3.8. Penatalaksanaan
Penatalaksanaan ITP pada anak terutama ITP akut masih menjadi topik
kontroversi. Sebagian dokter meyakini perjalanan penyakit alami yang ringan penyakit
tersebut dan menganjurkan pengobatan hanya untuk mereka yang mengalami perdarahan
secara klinis berupa mulai petekie dan atau purpura yang banyak sampai perdarahan
hebat yang mengancam jiwa. Sedangkan sebagian yang lain menganjurkan tindakan dan
pengobatan dini pada semua anak dengan trombosit kurang dari 20.000-30.000/ mm3
tanpa menghiraukan tingkat perdarahan.(6)
Sebagian besar penderita (hanya mengalami petekie atau purpura ringan), tidak
memerlukan pengobatan dan pada sekitar 30-70% pasien, jumlah trombosit akan naik
sendiri dalam waktu 3 minggu. Pemberian medikamentosa dibatasi untuk hal-hal tertentu,
misalnya perdarahan yang masih berlanjut dan cukup berat (epistaksis, perdarahan
saluran cerna, dll).
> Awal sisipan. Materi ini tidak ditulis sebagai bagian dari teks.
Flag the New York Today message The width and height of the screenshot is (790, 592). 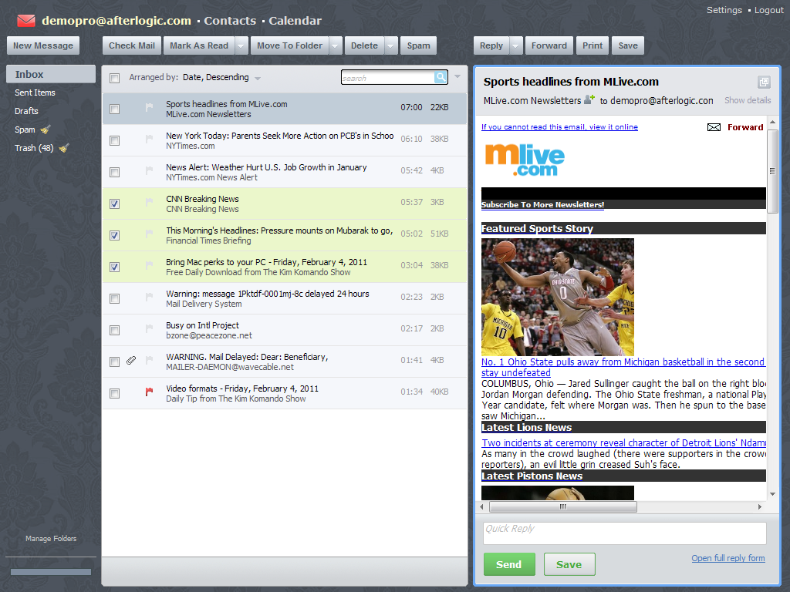(x=150, y=140)
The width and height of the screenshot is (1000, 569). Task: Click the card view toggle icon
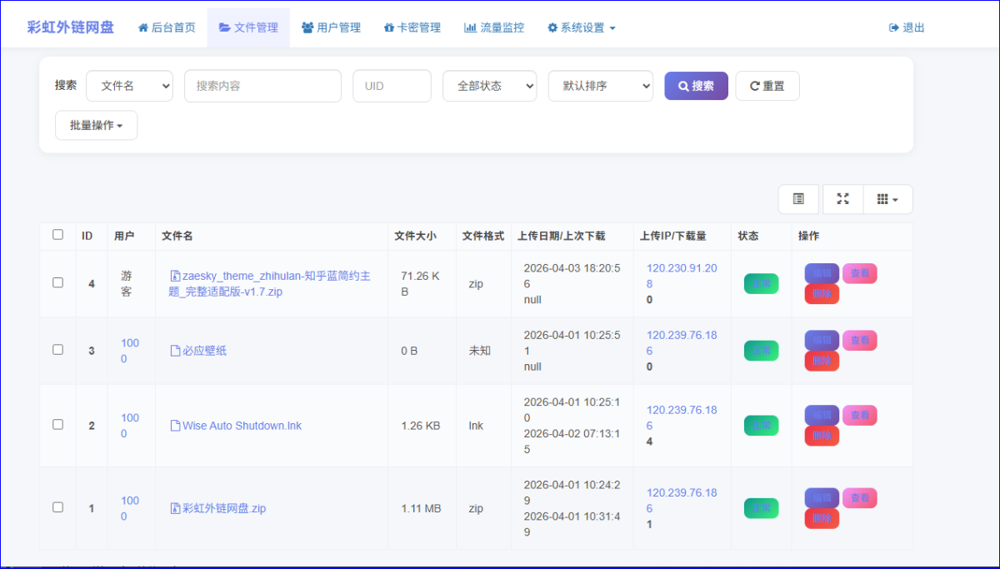[x=798, y=199]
Pendapat lain mengatakan bahwa medikamentosa diberikan atas dasar
jumlah trombosit.(1)
Meskipun ITP pada anak umumnya bersifat akut dan biasanya membaik dengan
sendirinya dalam beberapa minggu sampai beberapa bulan, namun sejak seperempat abad
yang lalu terdapat perbedaan pendapat di antara para ahli tentang pemberian prednison
secara rutin pada pasien ITP. Dengan diperkenalkannya beberapa pengobatan baru akhir-
akhir ini, semakin meramaikan perbedaan pendapat tersebut.Yang menjadi permasalahan
sebenarnya adalah apakah seharusnya pada semua pasien ITP, terutama anak-anak perlu
diberikan pengobatan.

Tabel 3. Intervensi penanganan ITP berdasarkan jumlah trombosit dan manifestasi klinis. (10)
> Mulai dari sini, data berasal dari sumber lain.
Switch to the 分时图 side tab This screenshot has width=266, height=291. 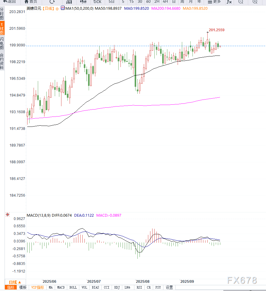click(2, 14)
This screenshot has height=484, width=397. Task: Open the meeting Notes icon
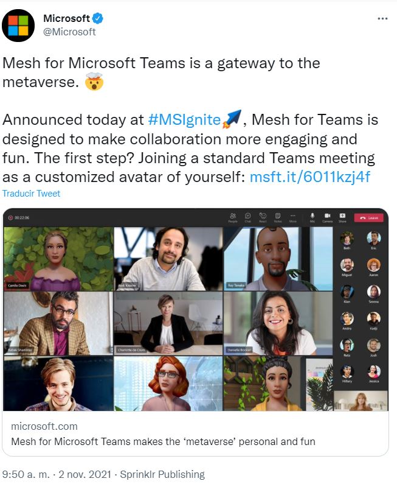pos(278,216)
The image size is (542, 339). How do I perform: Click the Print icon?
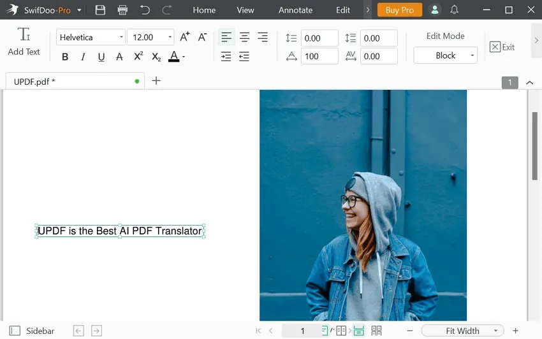coord(123,10)
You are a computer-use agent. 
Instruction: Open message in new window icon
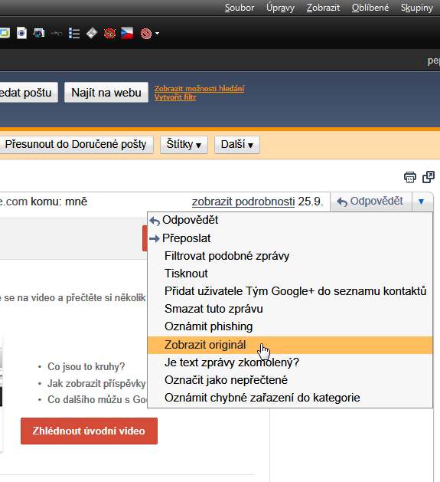(x=429, y=177)
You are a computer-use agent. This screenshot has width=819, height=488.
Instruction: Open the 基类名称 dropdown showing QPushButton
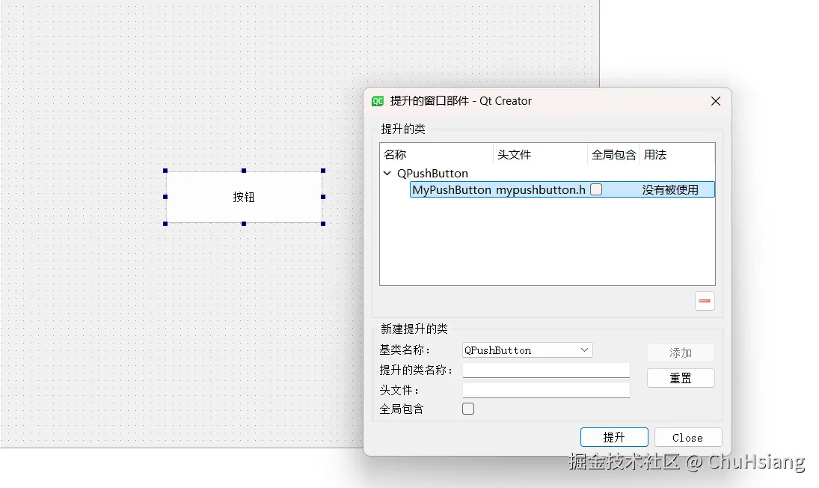tap(526, 350)
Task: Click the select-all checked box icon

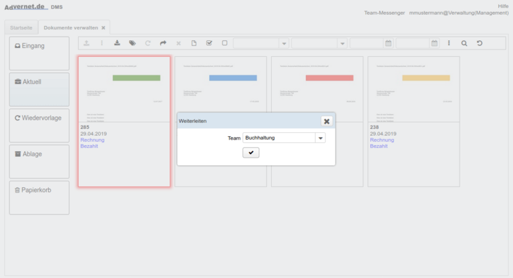Action: 209,43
Trombosit (x109/L) Gejala dan pemeriksaan fisik Rekomendasi
>50-150 Tidak ada Tidak ada
>20 Tidak ada Pengobatan individual
(terapi/preventif)
>20dan/atau Perdarahan mukosa Dirawat di RS dan
<10 Perdarahan minor IVIG atau kortikosteroid

Menurut The American Society of Hematology (ASH), bahwa anak dengan ITP
dan jumlah trombosit kurang dari 20x109/l dan perdarahan mukosa yang signifikan, atau
anak dengan jumlah trombosit kurang dari 10x109/l dan purpura, diterapi dengan
imunoglobulin intravena (IVIG) atau prednison oral.(6)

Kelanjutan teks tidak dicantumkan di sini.